Environmental impact and costs
The potential environmental burden generated by single-use catheters is not negligible, with an estimated 9.7 to 85.9 million pounds of waste produced per year in the US. Until recently, most insurance companies in the US provided four catheters per month for CIC, considering that they would be reused. However, in 2008, Medicare amended its policy to reimburse single-use CIC, covering up to 200 catheters per month and 2400 per year. Contrastingly, in Mexico and other developing countries, healthcare systems do not include that coverage. A cost-comparison analysis by Neovius et al. showed that catheter cost for single-use types (hydrophilic coated or prelubricated) was higher than that of reusable types (non-coated, non-prelubricated) (€ 2188 vs. € 817 per year and per patient). Bremingham et al. compared the costs of the sterile single-use hydrophilic-coated catheter vs reused catheter, without insurance coverage. Annual costs were 3320 USD (2352-4487) vs 713 USD (584-860), respectively.2
The majority of catheters used for CIC are made of PVC, a very inexpensive material available in Mexico. PVC does not undergo any significant biodegradation, under natural conditions. Silicone catheters take up to a century to significantly degrade. Latex (or rubber) is the least commonly used catheter material for CIC today, and takes between 50-80 years to degrade, once it is in the environment.1,2 It appears that all materials currently available for manufacturing bladder catheters have a negative ecological impact due to their limited biodegradation.
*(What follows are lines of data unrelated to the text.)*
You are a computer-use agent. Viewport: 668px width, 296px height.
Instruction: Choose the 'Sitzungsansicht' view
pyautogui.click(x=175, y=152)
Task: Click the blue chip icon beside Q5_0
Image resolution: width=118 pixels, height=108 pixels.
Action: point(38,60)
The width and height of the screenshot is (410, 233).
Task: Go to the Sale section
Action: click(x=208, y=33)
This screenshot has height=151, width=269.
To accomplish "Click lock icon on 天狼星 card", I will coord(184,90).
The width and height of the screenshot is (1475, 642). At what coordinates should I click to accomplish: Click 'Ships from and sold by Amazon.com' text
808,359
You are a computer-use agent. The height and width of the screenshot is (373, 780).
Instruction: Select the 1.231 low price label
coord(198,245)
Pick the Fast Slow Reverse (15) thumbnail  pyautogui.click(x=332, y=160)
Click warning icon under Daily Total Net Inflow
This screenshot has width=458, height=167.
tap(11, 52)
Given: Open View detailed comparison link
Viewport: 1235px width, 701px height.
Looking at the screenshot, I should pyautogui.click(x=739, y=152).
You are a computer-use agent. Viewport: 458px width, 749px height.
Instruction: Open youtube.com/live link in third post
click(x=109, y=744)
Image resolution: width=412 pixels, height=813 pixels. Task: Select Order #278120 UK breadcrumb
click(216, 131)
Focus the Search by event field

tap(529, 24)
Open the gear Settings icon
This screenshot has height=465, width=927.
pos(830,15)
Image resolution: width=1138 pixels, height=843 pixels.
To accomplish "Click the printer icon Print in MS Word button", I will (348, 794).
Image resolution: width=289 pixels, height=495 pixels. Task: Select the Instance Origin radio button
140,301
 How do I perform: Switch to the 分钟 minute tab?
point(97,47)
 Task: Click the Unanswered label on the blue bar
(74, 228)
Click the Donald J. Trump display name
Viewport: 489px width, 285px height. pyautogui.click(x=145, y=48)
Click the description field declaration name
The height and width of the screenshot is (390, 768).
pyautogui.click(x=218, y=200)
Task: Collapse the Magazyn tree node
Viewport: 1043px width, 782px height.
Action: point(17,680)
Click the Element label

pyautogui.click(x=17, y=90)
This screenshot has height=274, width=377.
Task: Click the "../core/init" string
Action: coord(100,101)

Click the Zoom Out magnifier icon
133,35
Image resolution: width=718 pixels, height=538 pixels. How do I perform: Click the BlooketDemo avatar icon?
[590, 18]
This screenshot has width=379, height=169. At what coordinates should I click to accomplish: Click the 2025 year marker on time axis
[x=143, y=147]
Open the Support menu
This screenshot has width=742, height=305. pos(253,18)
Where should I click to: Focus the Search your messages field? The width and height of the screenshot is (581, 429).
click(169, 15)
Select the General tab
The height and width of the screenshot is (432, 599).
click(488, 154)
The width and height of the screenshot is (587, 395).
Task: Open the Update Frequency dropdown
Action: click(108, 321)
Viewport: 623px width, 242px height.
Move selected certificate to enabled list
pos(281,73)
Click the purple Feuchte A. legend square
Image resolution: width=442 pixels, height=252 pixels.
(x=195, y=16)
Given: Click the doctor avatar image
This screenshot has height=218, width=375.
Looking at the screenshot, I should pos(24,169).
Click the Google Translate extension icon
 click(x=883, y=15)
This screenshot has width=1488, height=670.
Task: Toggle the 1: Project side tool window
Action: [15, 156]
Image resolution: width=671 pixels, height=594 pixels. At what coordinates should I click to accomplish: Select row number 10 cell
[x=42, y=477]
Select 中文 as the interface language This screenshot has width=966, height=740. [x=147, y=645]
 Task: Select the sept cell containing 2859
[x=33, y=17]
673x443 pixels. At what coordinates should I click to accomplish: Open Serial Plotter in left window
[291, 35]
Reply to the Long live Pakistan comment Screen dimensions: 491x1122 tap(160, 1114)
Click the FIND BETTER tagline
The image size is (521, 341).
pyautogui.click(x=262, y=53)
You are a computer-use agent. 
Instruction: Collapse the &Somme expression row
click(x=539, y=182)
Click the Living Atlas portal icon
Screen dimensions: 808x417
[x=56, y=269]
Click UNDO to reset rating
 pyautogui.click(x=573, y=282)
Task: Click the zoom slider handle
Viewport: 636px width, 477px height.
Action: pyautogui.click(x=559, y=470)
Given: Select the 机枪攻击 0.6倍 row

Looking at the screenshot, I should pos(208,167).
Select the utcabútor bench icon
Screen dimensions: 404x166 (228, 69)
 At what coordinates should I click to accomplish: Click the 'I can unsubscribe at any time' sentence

The amount of waste produced by single-use catheters is alarming. Considering that current evidence shows no real benefit over reused catheterization, environmental impact is a factor that should not be taken lightly.
Conclusions
In developing countries, single-use CIC is a major expense for patients and caregivers. Many public health insurance systems do not provide coverage for this type of treatment, in addition to the fact that current evidence has shown no superiority of single-use catheters over reused catheters. In Mexico, catheter reuse is the most common practice for CIC but there is still a dilemma regarding the standardization of cleaning methods for reused catheters. Clinical trials comparing the different techniques are needed, to establish the standard practice of reused catheter cleaning and its safety.